Mark MansellStefan Martin United Kingdom
 
Mark Mansell and Stefan Martin

Employees with 2 or more years’ service in the UK are entitled to a statutory minimum redundancy payment based on a formula: 1.5 weeks’ pay per year of service over age 41; 1 week’s pay per year from age 22 to 40; and 0.5 week’s pay per year from age 18 to 21. This is subject to a maximum of 20 years’ service and maximum weekly pay of £330. UK employers commonly improve on minimum statutory redundancy payments, mainly by increasing the number of weeks’ pay per year of service, or simply by making additional lump sum payments.

The level of redundancy compensation depends on the employer's sector. In some sectors, such as financial services, employers offer generous packages and four weeks' pay per year of service is quite common. In other sectors, such as manufacturing, the trend is to pay redundancy compensation closer to the statutory minimum entitlement. The general increase in employee remuneration is pushing up the amounts being paid.

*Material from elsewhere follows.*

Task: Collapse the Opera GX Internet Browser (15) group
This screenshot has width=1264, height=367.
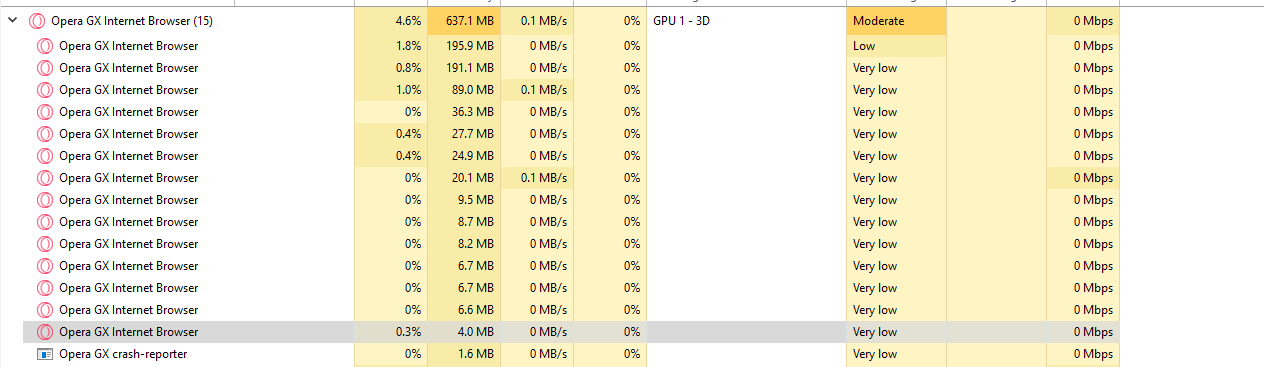Action: (x=11, y=20)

Genuine redundancy payments – whether statutory or paid pursuant to a redundancy policy – qualify for a £30,000 income tax exemption, and are also exempt from national insurance contributions. Redundancy packages are often structured to take advantage of this exemption. However, the exemption is not available for elements of the package which are otherwise taxable, such as contractual payments in lieu of notice.

Summary

Whilst it is clearly common practice across Europe for employers to make enhanced payments for individual redundancy, the level of payments varies very much according to country, sector, business, employee group and past practice. There is no "going rate" as such.

There is also no consistent upwards or downwards trend in the level of payments. In France, Italy, Luxembourg, the Netherlands and Spain, the level of payments has remained stable, although redundancy payments in these countries are typically very generous. In Germany, there is an upwards trend in redundancy pay due to adverse changes in social security rules for employees. In Belgium, the application of the Claeys formula has generally reduced redundancy pay levels for white-collar employees. In the UK, the level of payments also remains stable, although the fact that employees are becoming more expensive means that higher amounts are being paid.

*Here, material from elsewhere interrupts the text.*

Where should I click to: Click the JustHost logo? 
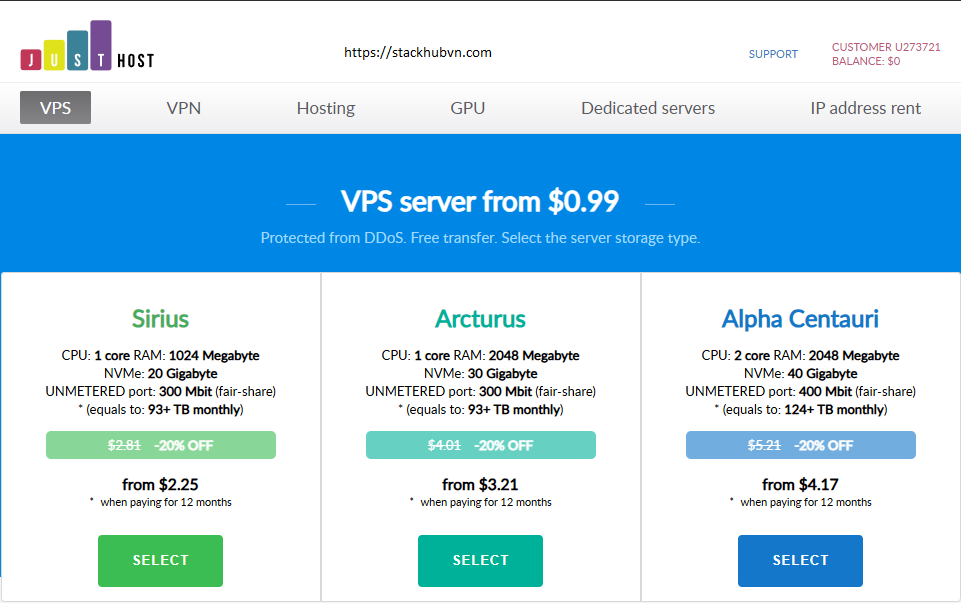87,46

The economic sector is one factor that appears to influence levels of redundancy pay in many countries. For example, employers in the financial services sector tend to pay generously, while those in the manufacturing sector pay closer to the minimum entitlement.

In all countries, it is important to enter into a settlement agreement with employees to ensure that any payment is accepted in full and final settlement of any employment claims.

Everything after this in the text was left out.